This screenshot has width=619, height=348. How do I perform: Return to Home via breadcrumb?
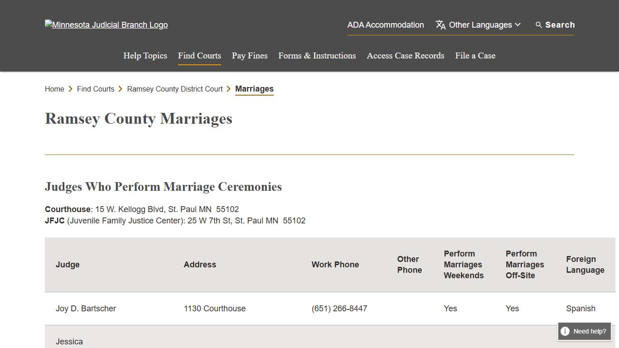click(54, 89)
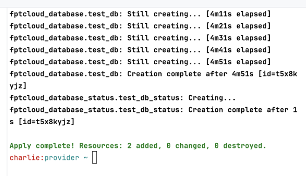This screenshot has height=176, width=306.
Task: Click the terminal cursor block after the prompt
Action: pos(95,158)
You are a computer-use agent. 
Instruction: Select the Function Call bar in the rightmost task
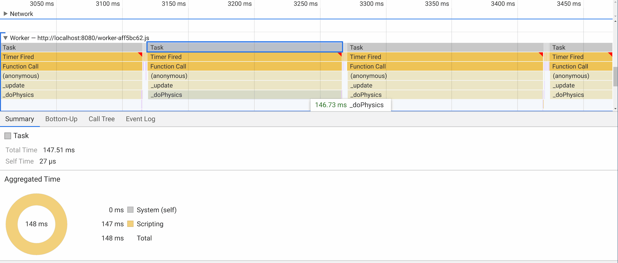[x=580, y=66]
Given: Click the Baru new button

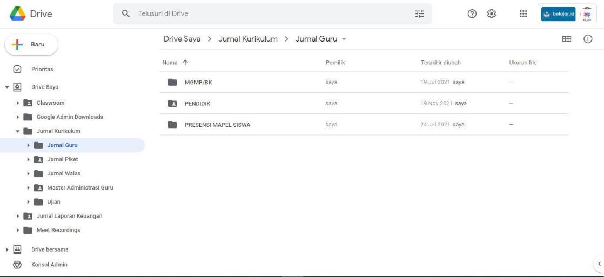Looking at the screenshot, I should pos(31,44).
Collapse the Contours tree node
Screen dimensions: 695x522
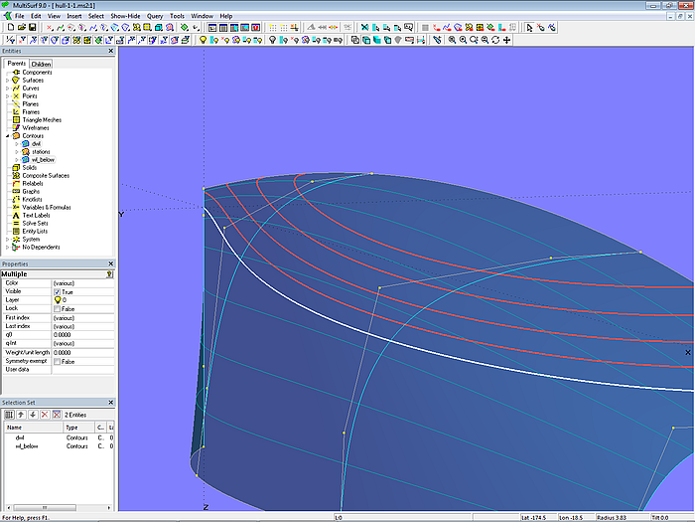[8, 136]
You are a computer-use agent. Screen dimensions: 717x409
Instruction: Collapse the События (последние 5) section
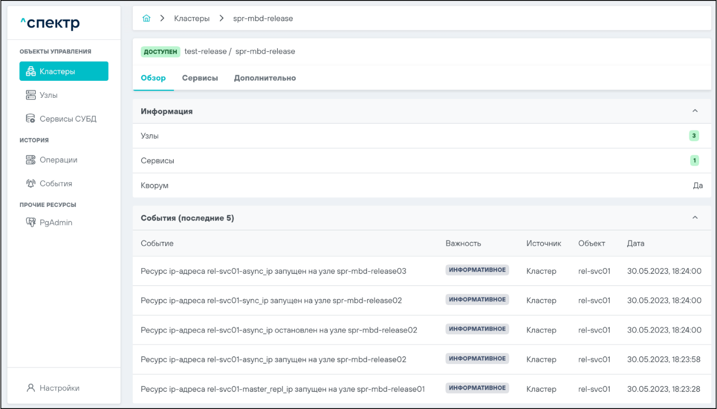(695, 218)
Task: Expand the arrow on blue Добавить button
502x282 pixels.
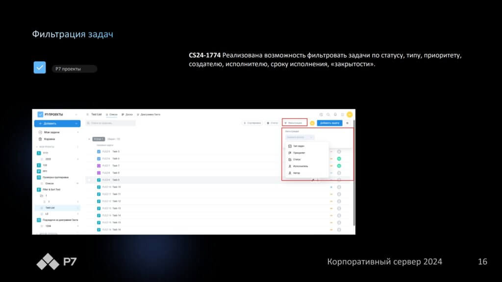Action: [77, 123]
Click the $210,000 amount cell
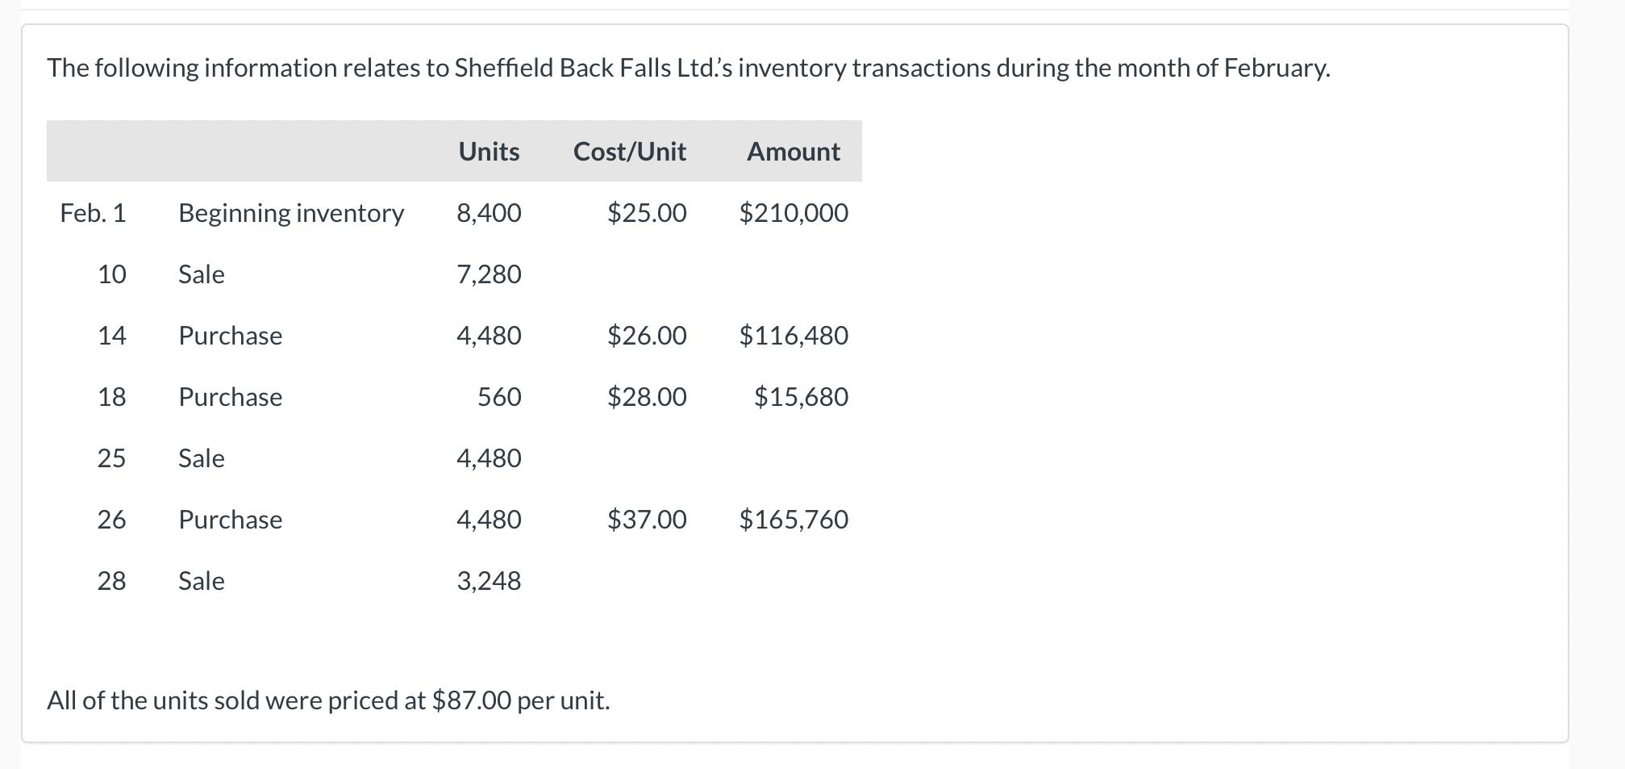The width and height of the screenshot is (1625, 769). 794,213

#### [Exercise objective]
An exact, picture-free copy of the listing above is the goal; write it out now.

#### [Exercise output]
This screenshot has width=619, height=348. How do I perform: Return to Home via breadcrumb?
click(54, 89)
This screenshot has height=176, width=306.
Task: Click the terminal cursor block after the prompt
Action: pos(95,158)
You are a computer-use agent. 
Instruction: Select the Function Call bar in the rightmost task
[x=580, y=66]
Given: Click the Baru new button

Looking at the screenshot, I should pos(31,44).
Collapse the Contours tree node
Screen dimensions: 695x522
[8, 136]
You are a computer-use agent. Screen dimensions: 717x409
Instruction: Collapse the События (последние 5) section
(695, 218)
Task: Expand the arrow on blue Добавить button
502x282 pixels.
Action: [77, 123]
Click the $210,000 amount cell
The width and height of the screenshot is (1625, 769). 794,213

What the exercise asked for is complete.